Another single from Riptide, his cover of R&B singer Cherrelle's "I Didn't Mean to Turn You On", also performed well (US No. 2, UK No. 9). The song, "Trick Bag," was written by one of Palmer's major influences, New Orleans blues artist Earl King.

For the album, Palmer collaborated with two former members of his band the Power Station: guitarist Andy Taylor and drummer Tony Thompson. The Power Station's producer Bernard Edwards also played bass and produced the album. The album also features contributions from Chaka Khan and notable session musicians such as Guy Pratt, Wally Badarou, Jeff Bova, Eddie Martinez, Dony Wynn, and Jack Waldman (who died a year after the album's release).

The title track of the album is a cover of a 1933 song written by Walter Donaldson and Gus Kahn and first recorded by Eddy Duchin and his orchestra.

==2013 reissue==
Riptide was reissued on 30 April 2013 by Culture Factory USA, an independent label that specialises in cult artists. The reissue CD was packaged in a miniature replica of the original quality vinyl packaging complete with an inner sleeve that features the original lyrics, photographs of Palmer and credits for the album.

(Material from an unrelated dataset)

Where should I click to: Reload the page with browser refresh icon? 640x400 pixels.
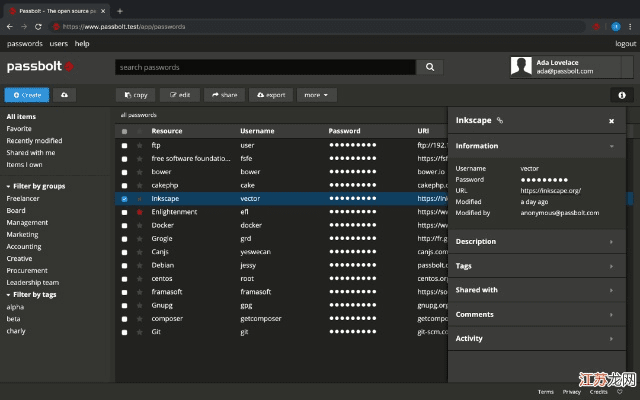click(38, 26)

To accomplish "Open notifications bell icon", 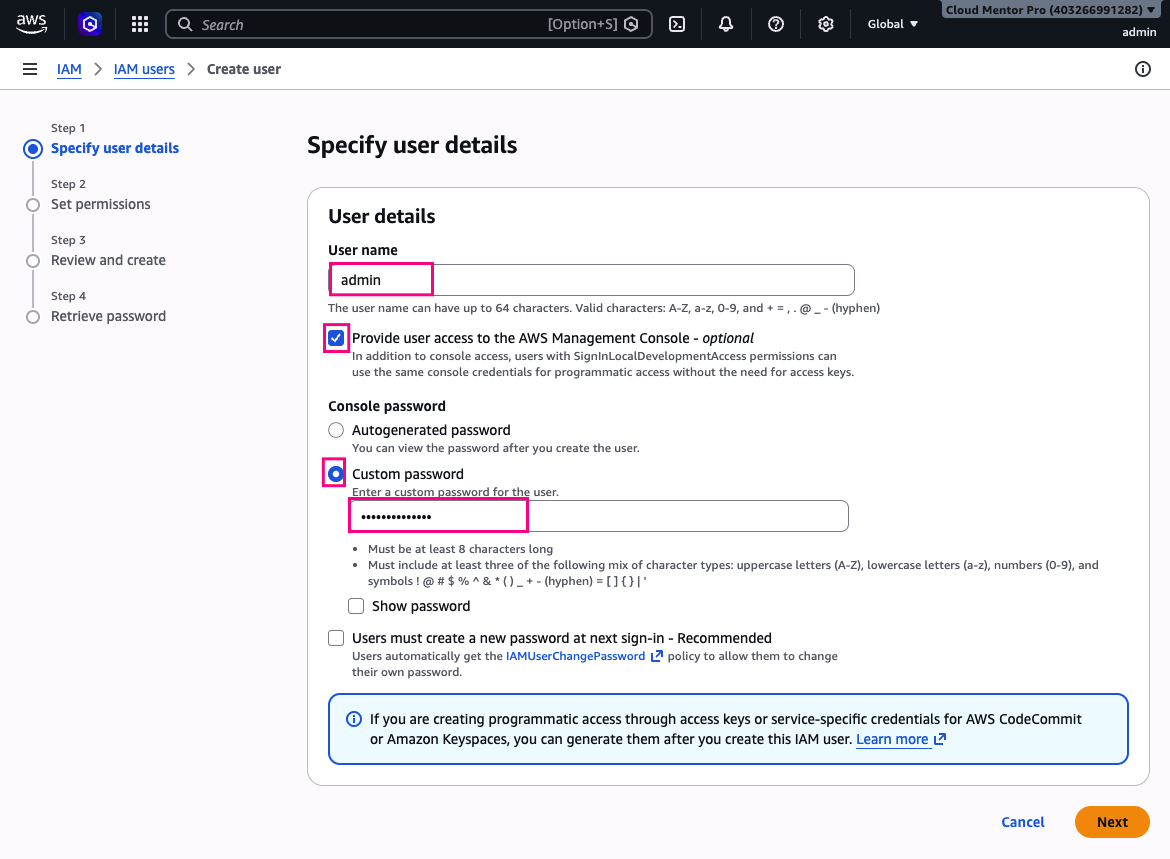I will 726,24.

The label side of the CD features a replica of what the original Island label looked like at the time of issue and even features "grooves" as if the black CD is made of vinyl.

The reissues did not have any additional outtakes or bonus tracks.

==Critical reception==

In a contemporary review music critic Robert Christgau gave the album a "C+" and described it as "his pop breakthrough" and added that "what makes him barely listenable is his holdings in r&b."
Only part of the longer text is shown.